In marriage I chose a man with a simple name, only to have my German laundry mangle it thoroughly. In later life I took on the name of a Russian immigrant’s progeny who had come through Ellis Island. I leave it to the imagination what a scramble they made of that.
Finally I was swift enough to request my very own name.
Think of it!
My very own name that I wouldn’t have to change on my Social Security card or driver’s license, nor my bank accounts and on and on.
I confess it went to my head. A lawyer told me about the DBA (Doing Business As) confection, whereby a person could also – given an established name and bank account, do business and even incorporate if necessary. Now I didn’t have to ask permission to raise a loan, to establish credit, own whatever car I could afford.
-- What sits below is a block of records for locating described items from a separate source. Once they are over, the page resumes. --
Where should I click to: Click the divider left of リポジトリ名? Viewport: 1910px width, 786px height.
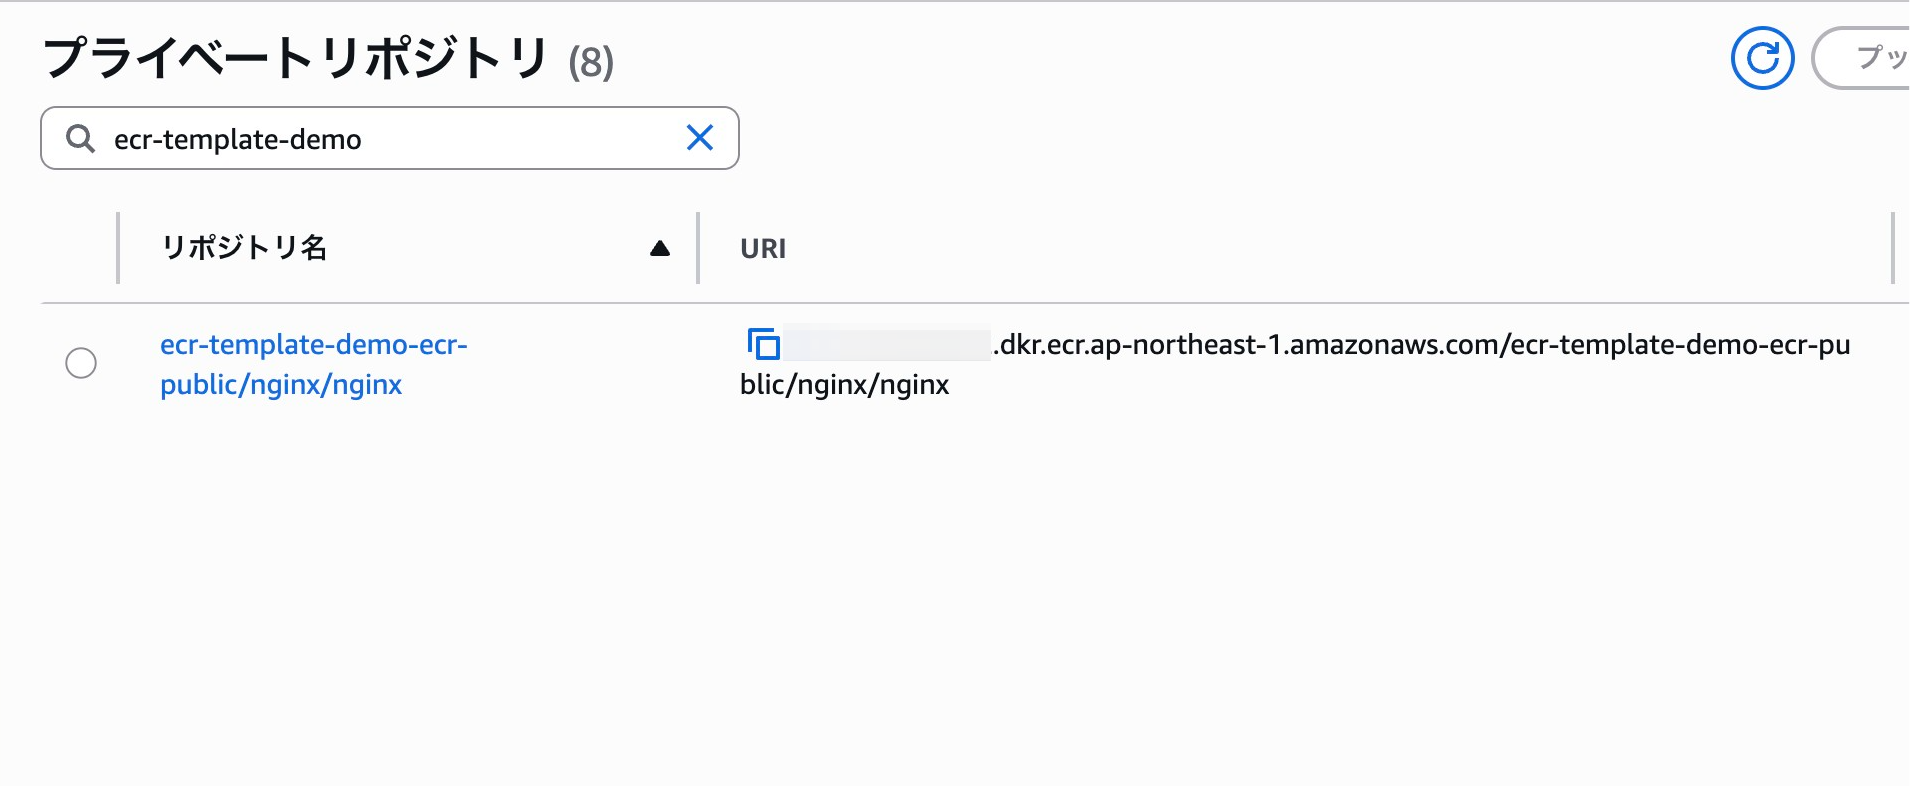click(118, 248)
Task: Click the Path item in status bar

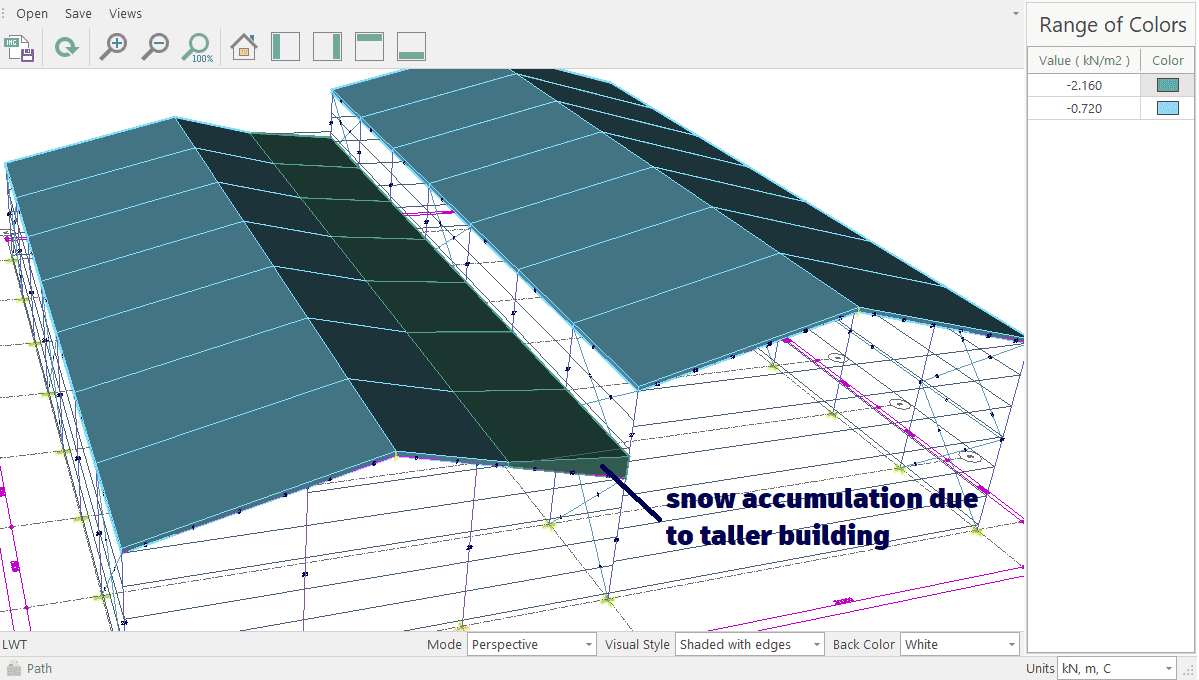Action: click(x=39, y=669)

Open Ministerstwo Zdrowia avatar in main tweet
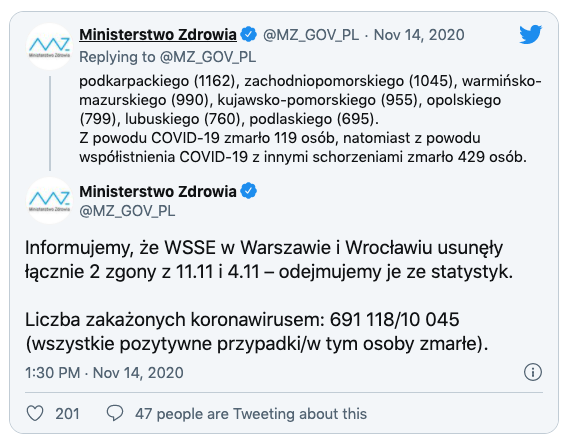[50, 201]
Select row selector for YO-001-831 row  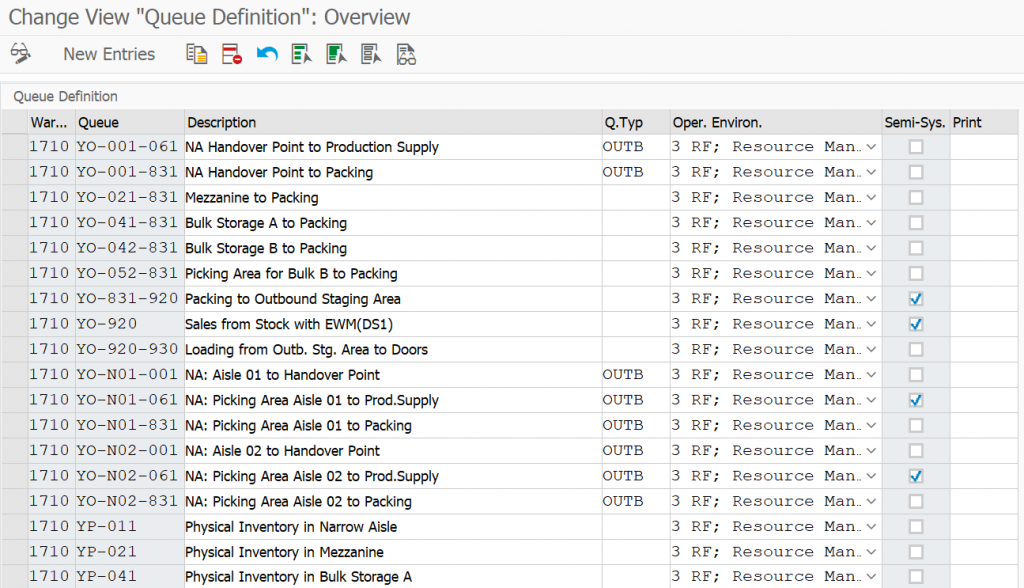(14, 172)
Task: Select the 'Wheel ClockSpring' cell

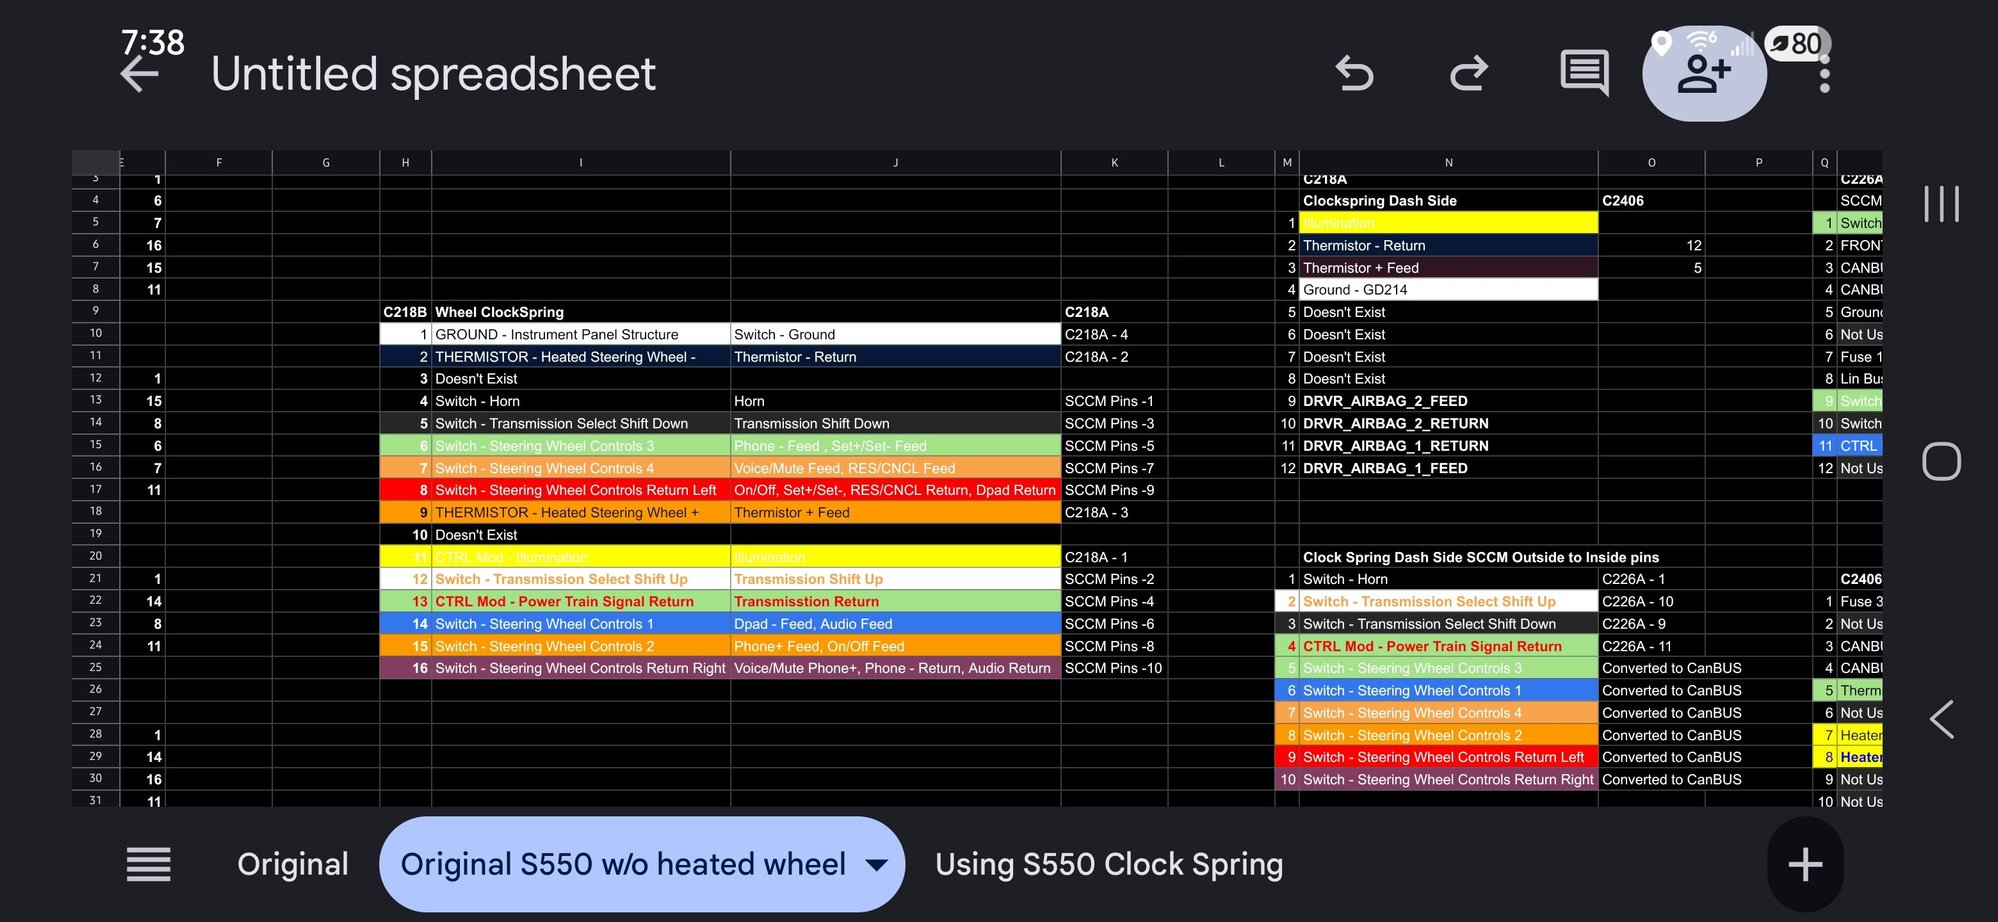Action: point(500,311)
Take a trip around the world. Oh heavenly joy!
One word everybody recognizes, his name emblazoned, carved in stone, mind you, to raise the citizens of Athens to defend themselves en masse.
Pericles. Such power! Everybody answered his call to arms.
And there one day, at the Ethnographic museum in Athens, I saw the very tablet on which the word was spread, and though my grasp of Ancient Greek was limited to the Greek letter clubs of American universities, I could discern his name, and elements of the proclamation the young docent pointed out.
Thrilling reminder of where it all started: a place where slaves underwrote the seeds of democracy, and where women, if they had the touch of the gods, could be remembered by one name also (Sappho, Cassandra, Medea, Helen- although it took the Trojan disaster to name her fully).
So hurray for the Greeks, despite the scramble they’ve made of their economics.